● **Required action**:
Repeat each line of the data below exactly, but skip the pictures.

(Records from a dataset)
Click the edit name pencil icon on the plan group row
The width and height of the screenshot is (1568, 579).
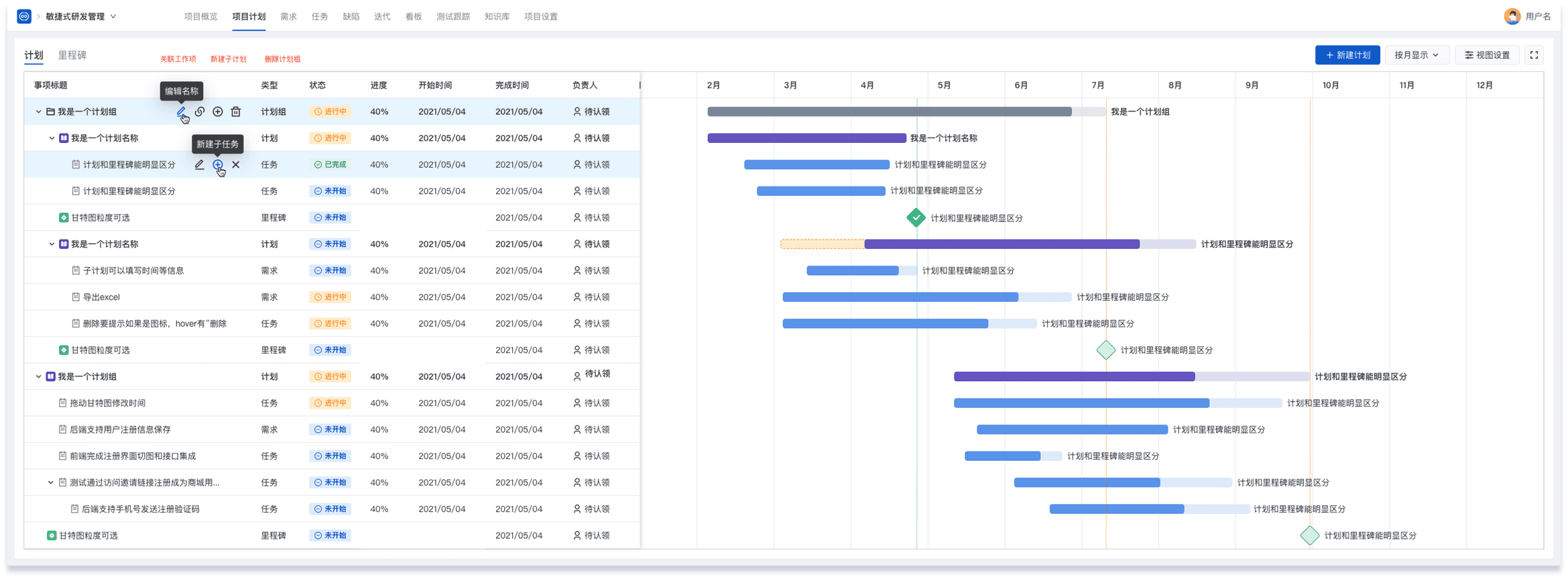click(x=181, y=111)
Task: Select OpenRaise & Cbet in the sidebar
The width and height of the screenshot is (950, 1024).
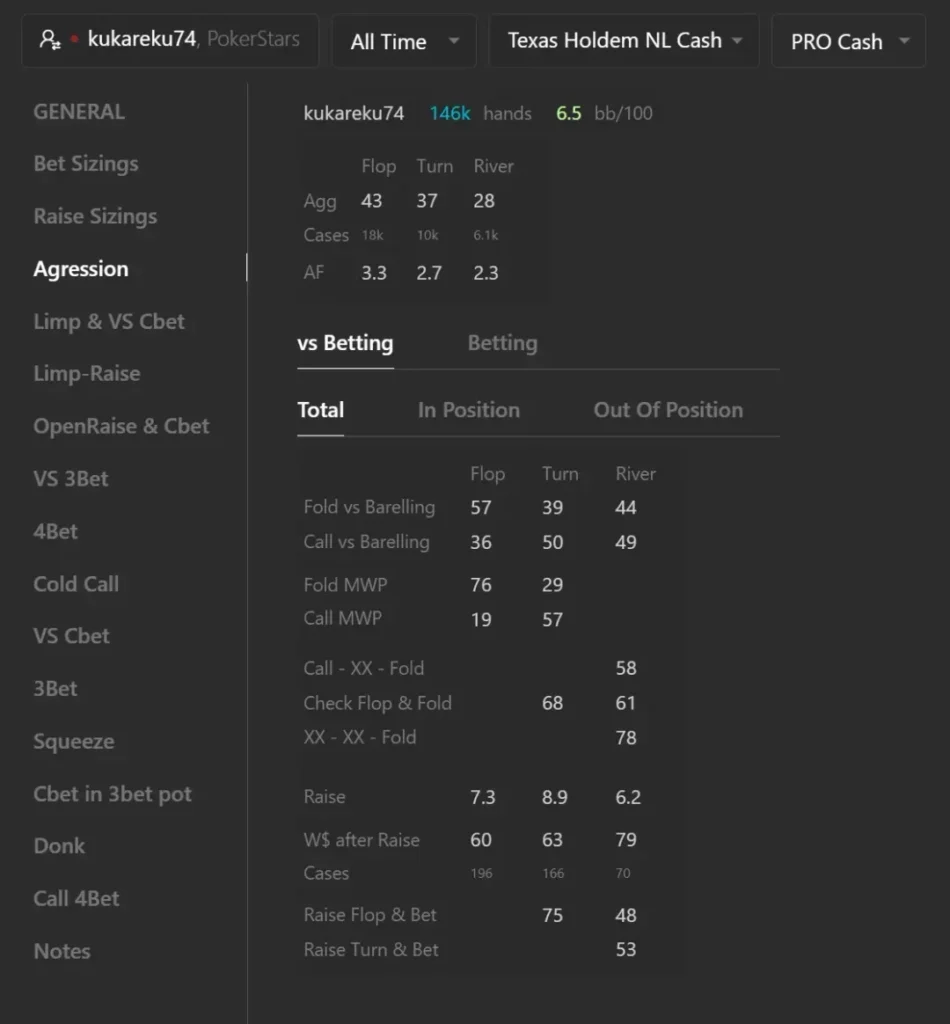Action: 121,426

● **The answer**:
Click the edit name pencil icon on the plan group row
The width and height of the screenshot is (1568, 579).
click(x=181, y=111)
Task: Select OpenRaise & Cbet in the sidebar
The width and height of the screenshot is (950, 1024).
Action: 121,426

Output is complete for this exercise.